# Sydney NYE fireworks display



## alex1030 (Feb 2, 2007)

Hi everyone, have been busy in the last few months. Finally, i can hv time to come here.

Just to share a photo taken at the NYE


----------



## his4ever (Feb 2, 2007)

sweet!


----------



## Jeremy Z (Feb 2, 2007)

Awesome shot!


----------



## woodsac (Feb 2, 2007)

Very nice. Glad you included all the fg.

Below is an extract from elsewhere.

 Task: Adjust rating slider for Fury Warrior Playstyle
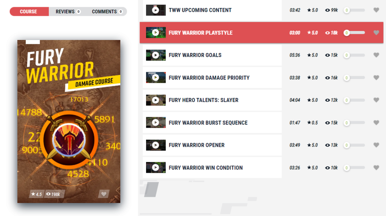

It really sets up the shot.


----------



## dirty1thirdee (Feb 2, 2007)

YES!  Awesome shot, I can't think of anything that could be improved on.  Great work.


----------



## Tangerini (Feb 2, 2007)

That's plain gorgeous!


----------



## Sw1tchFX (Feb 2, 2007)

holy crap!


----------



## scrutiny1 (Feb 2, 2007)

Wow!  Really nice shot!


----------



## oldnavy170 (Feb 2, 2007)

I am just blown away by this photo.  This is just amazing!!!!!  The fireworks are just beautiful and then the boats in the water just add to the whole photo!!!


----------



## siphoto (Feb 3, 2007)

Wow thats amazing, love the Sydney fireworks, must of been a challenge getting the right exposure


----------



## LaFoto (Feb 3, 2007)

This is one of the best firework photos I have seen in a long while. 
Wow.
Late does it show , but it finds its way to TPF, after all. And that is what counts! We would have missed out on something otherwise!!!


----------



## Ab$olut (Feb 3, 2007)

amazing captured the right moment!


----------